Git bisect
is a powerful tool that helps you find the exact commit where a bug was introduced in your codebase. It uses a binary search algorithm to quickly narrow down the problematic commit.
How Git Bisect Works
Imagine you have a project with 100 commits. You know that:
- At commit #1, the feature worked fine.
- At commit #100, the feature is broken.
Git bisect will:
- Check out the middle commit (#50).
- Ask you to test if the bug exists there.
- Based on your answer, it will then check either #25 or #75.
- Repeat this process until it finds the exact commit where the bug appeared.
Basic Usage Example
Let's walk through a practical example:
- Start the bisect session:
git bisect start
- Mark the current commit as bad (where the bug exists):
git bisect bad
- Mark an older commit as good (where the bug didn't exist):
git checkout <good-commit-hash>
git bisect good
Or combine steps 2 and 3 in one command:
git bisect start <bad-commit> <good-commit>
- Git will now checkout a commit in the middle. Test your code to see if the bug exists:
If the bug exists:
git bisect bad
If the bug doesn't exist:
git bisect good
Repeat step 4 until git identifies the first bad commit.
When finished, reset your repository:
git bisect reset
Best Tips and Tricks
- Automate testing: Instead of manually testing each commit, you can provide a script:
Create a test script:
#!/usr/bin/env python3
import sys
from calculator import calculate # Our function to test
# Test case - should return 42
result = calculate(40, 2)
expected = 42
if result == expected:
sys.exit(0) # Success - mark as good
else:
sys.exit(1) # Failure - mark as bad
Make it executable:
chmod +x test-script.py
Run the script:
git bisect run ./test-script.py
Note: The script should exit with 0 for good commits and non-zero for bad commits.
- Skip commits: If a commit can't be tested (maybe it doesn't compile), skip it:
git bisect skip
- Visualize progress:
git bisect log
git bisect visualize
Narrow down faster: Try to pick good and bad commits that are as far apart as possible initially.
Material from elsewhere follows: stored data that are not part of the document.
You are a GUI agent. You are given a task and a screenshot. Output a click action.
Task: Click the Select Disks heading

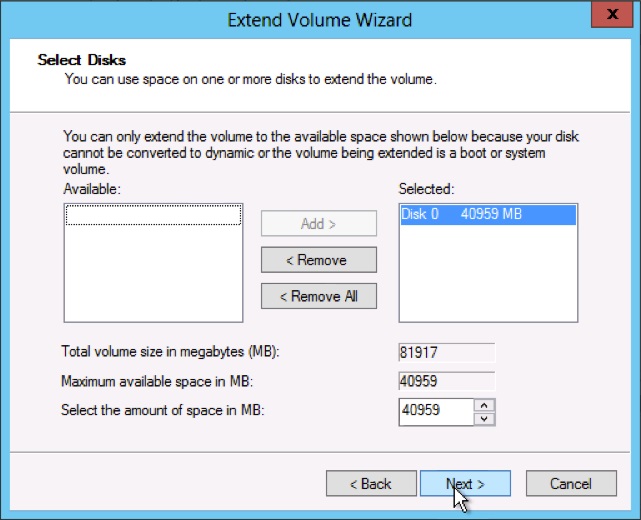coord(82,60)
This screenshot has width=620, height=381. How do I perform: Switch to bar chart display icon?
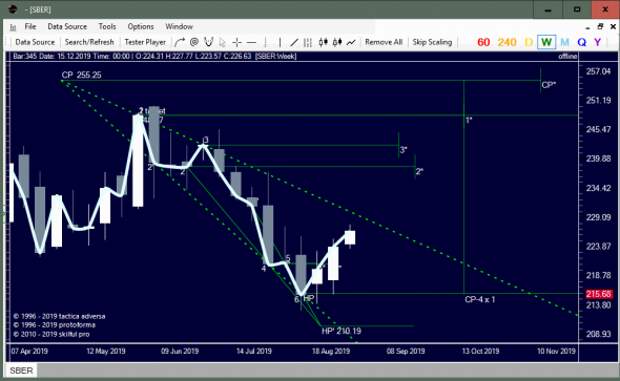(308, 42)
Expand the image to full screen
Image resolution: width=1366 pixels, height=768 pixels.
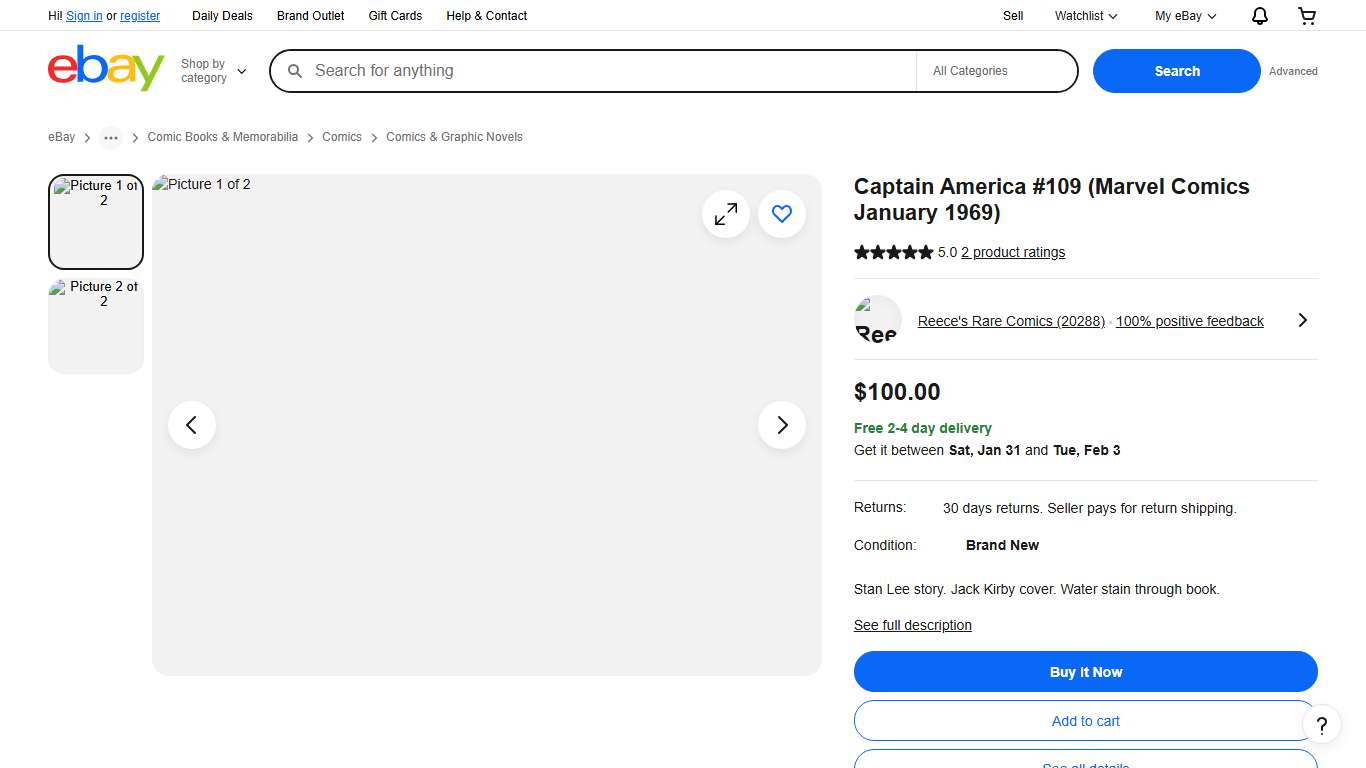726,214
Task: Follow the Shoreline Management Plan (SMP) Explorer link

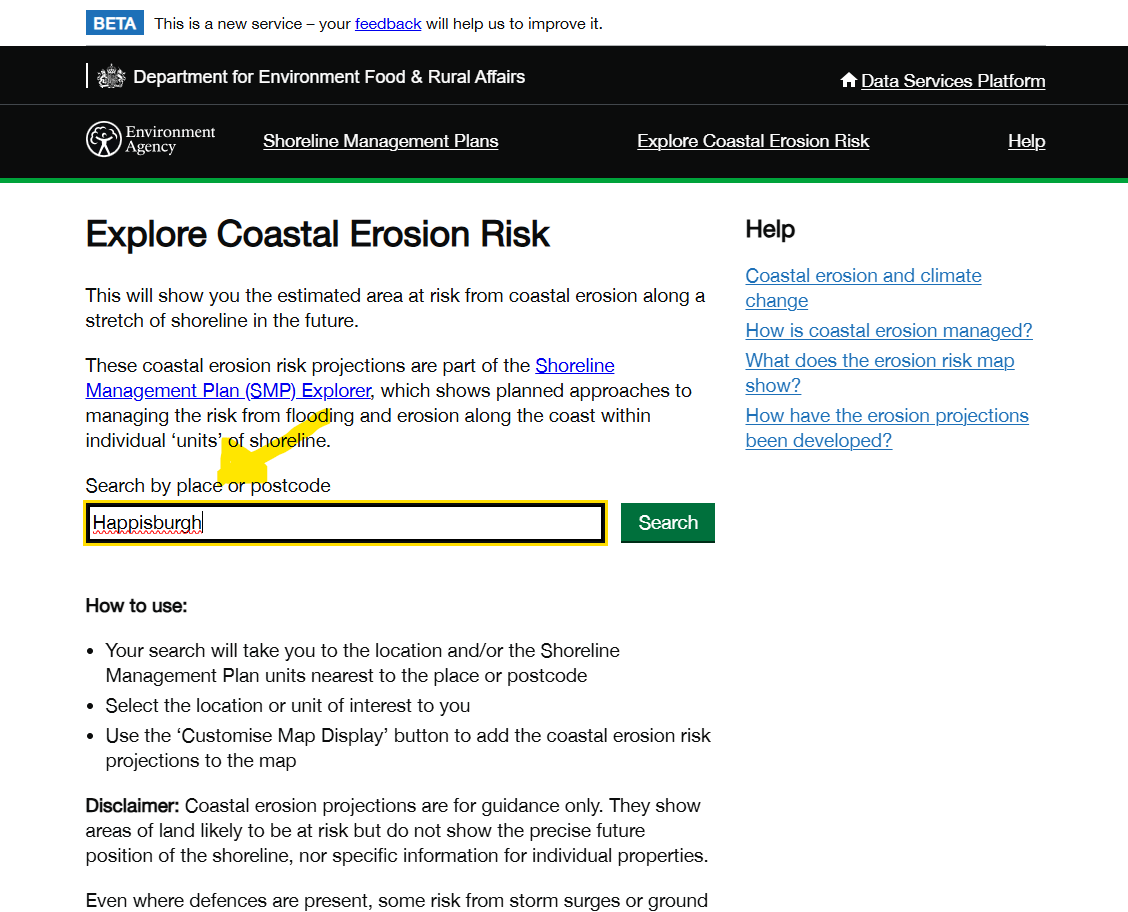Action: (x=228, y=390)
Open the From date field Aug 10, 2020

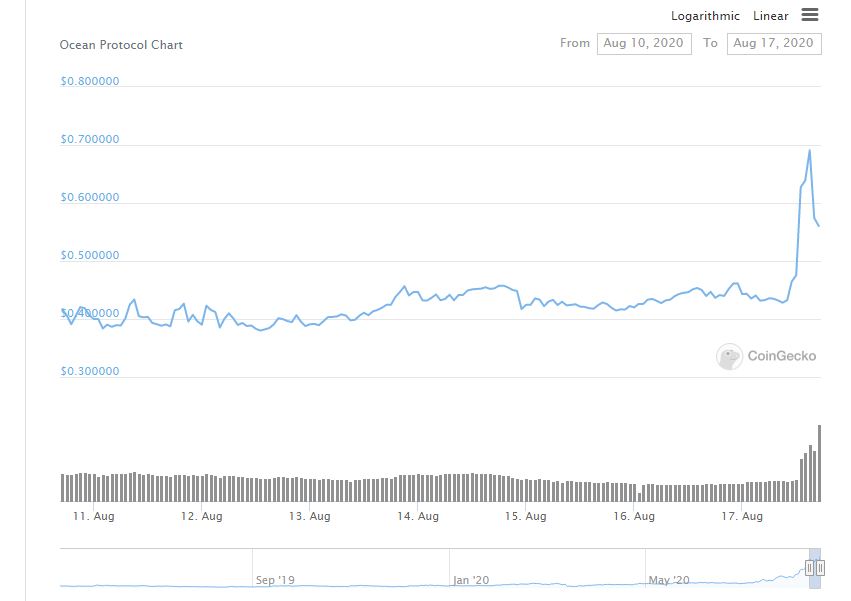pos(644,43)
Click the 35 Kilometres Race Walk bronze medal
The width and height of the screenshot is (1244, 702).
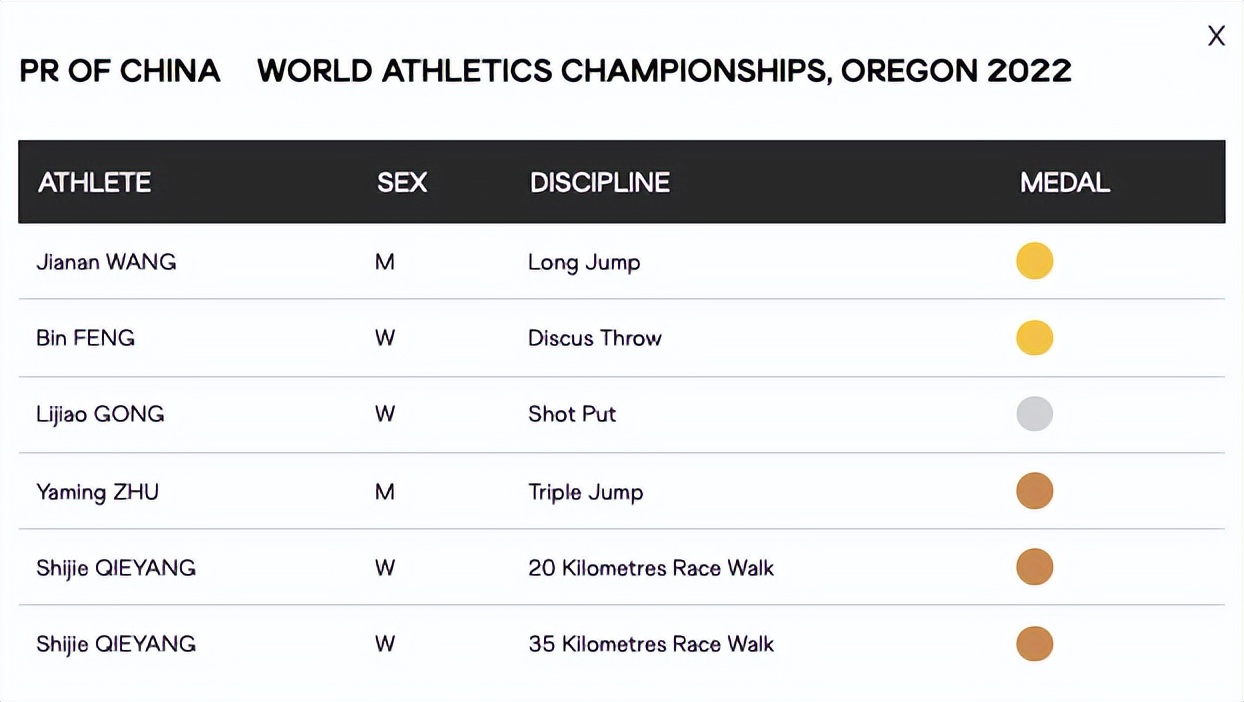1034,644
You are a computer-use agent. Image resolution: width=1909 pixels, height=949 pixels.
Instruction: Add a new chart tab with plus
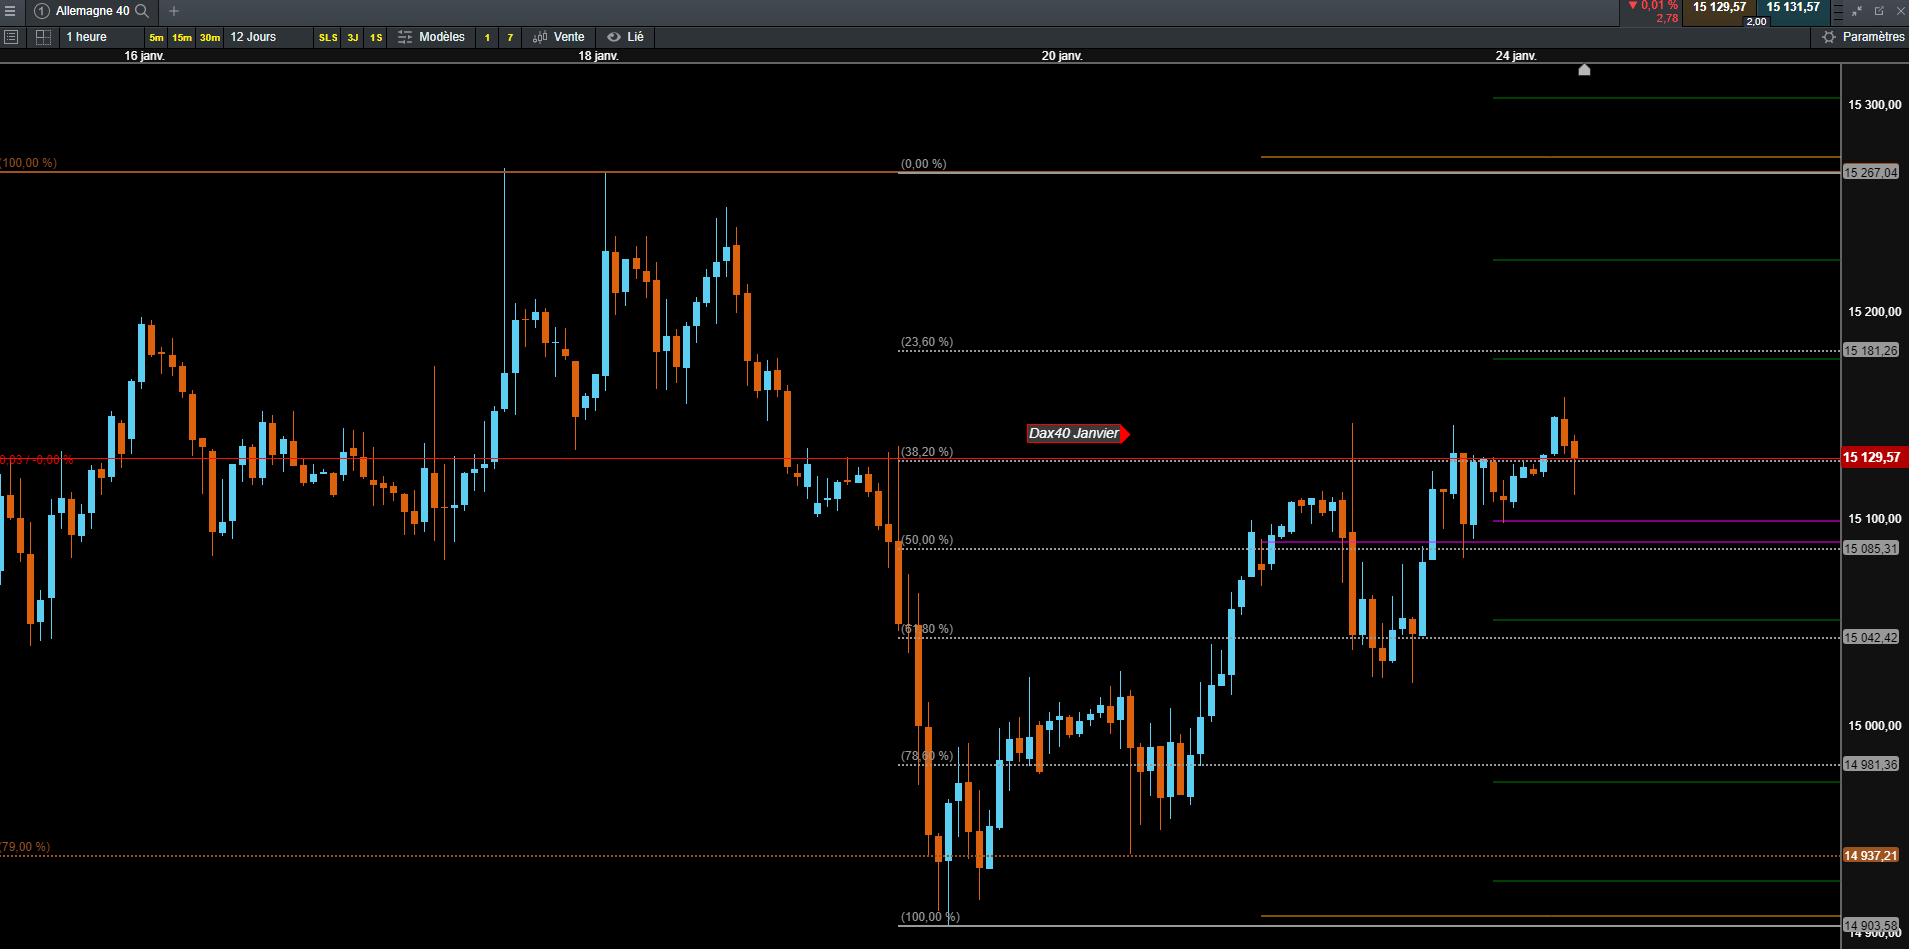174,11
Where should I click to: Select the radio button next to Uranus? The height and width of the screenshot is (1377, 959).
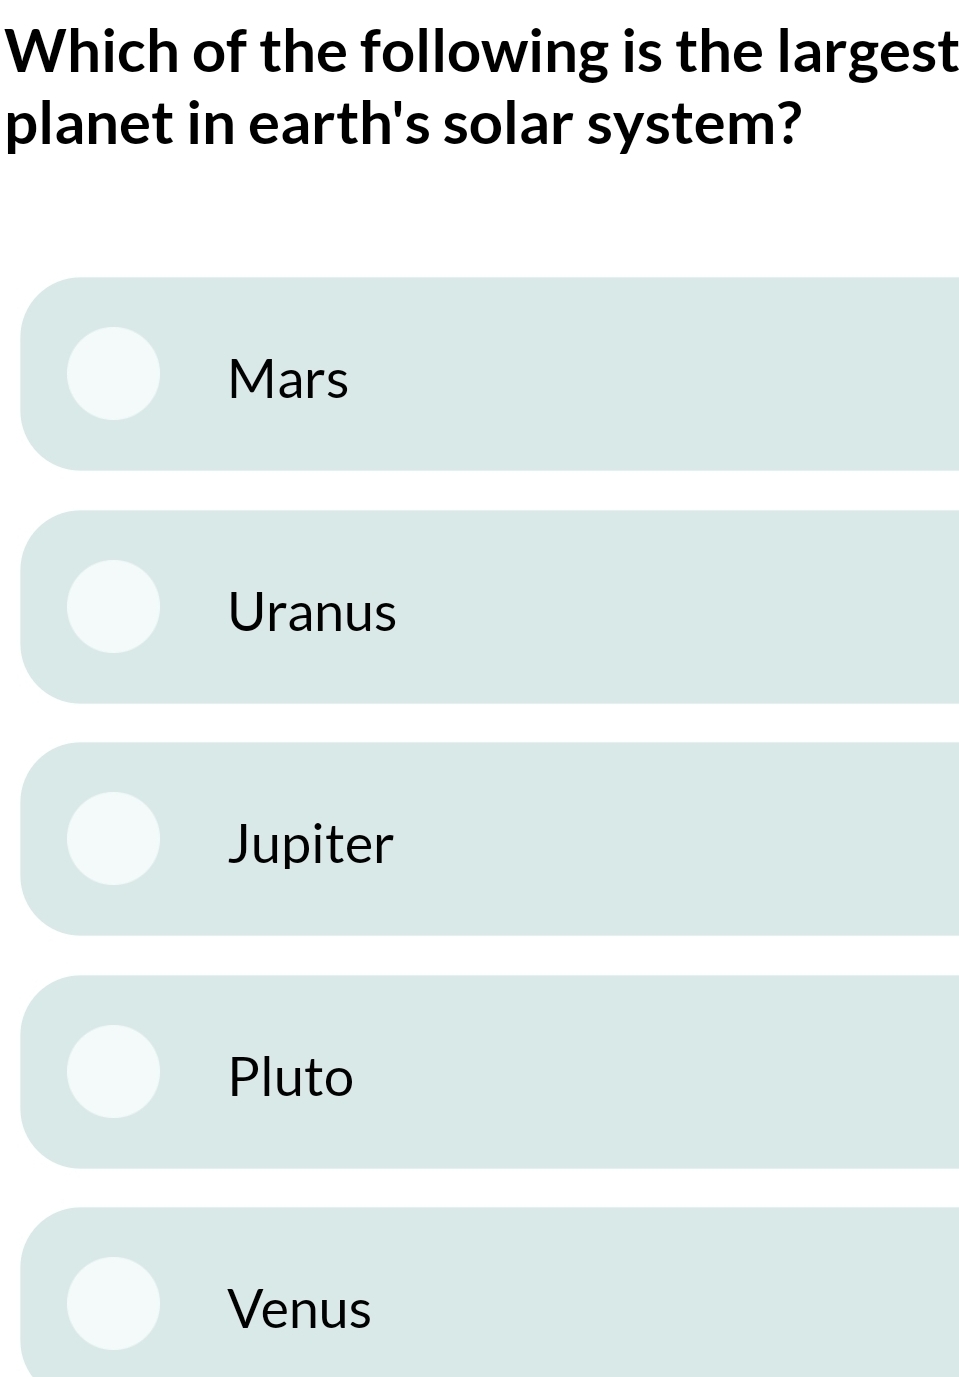[112, 606]

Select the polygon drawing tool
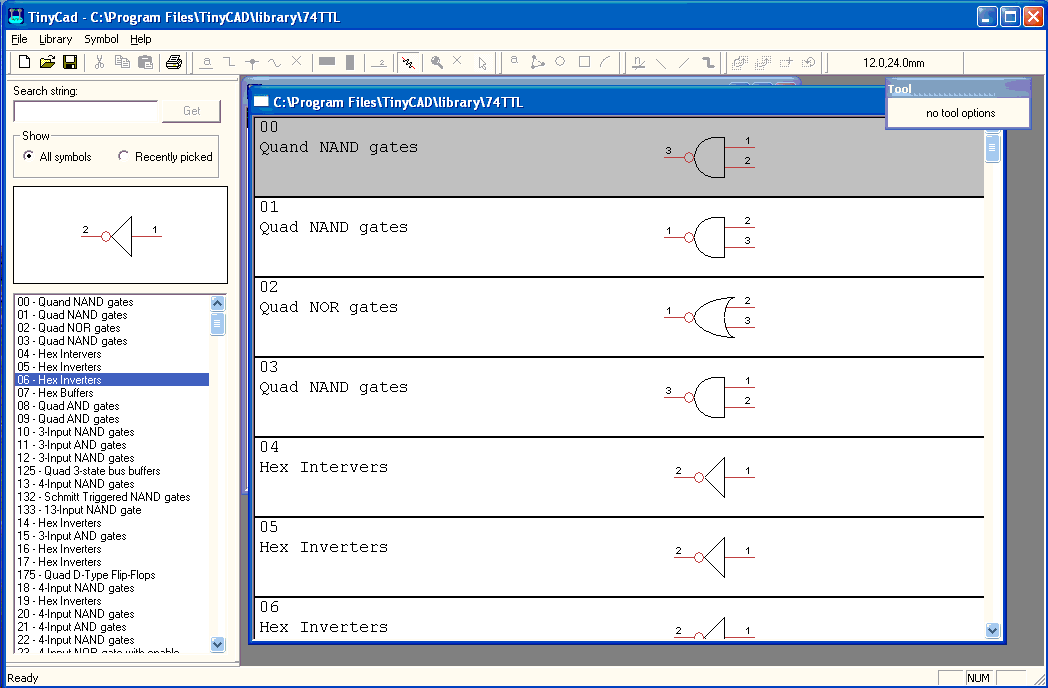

Use tags: If you know approximate versions where it worked/didn't work:
git bisect start v2.0.0 v1.9.0
- Check the diff: Once you find the bad commit, examine what changed:
git show <bad-commit>
- Document findings: After finding the problematic commit, consider adding a test case to catch similar issues in the future.
Key Takeaways:
✅ Fast & Efficient – Instead of checking every commit, git bisect smartly halves the search space each time.
✅ Flexible – Works with manual testing or automated scripts (git bisect run).
✅ Precise – Pinpoints the exact commit, making it easier to understand and fix the issue.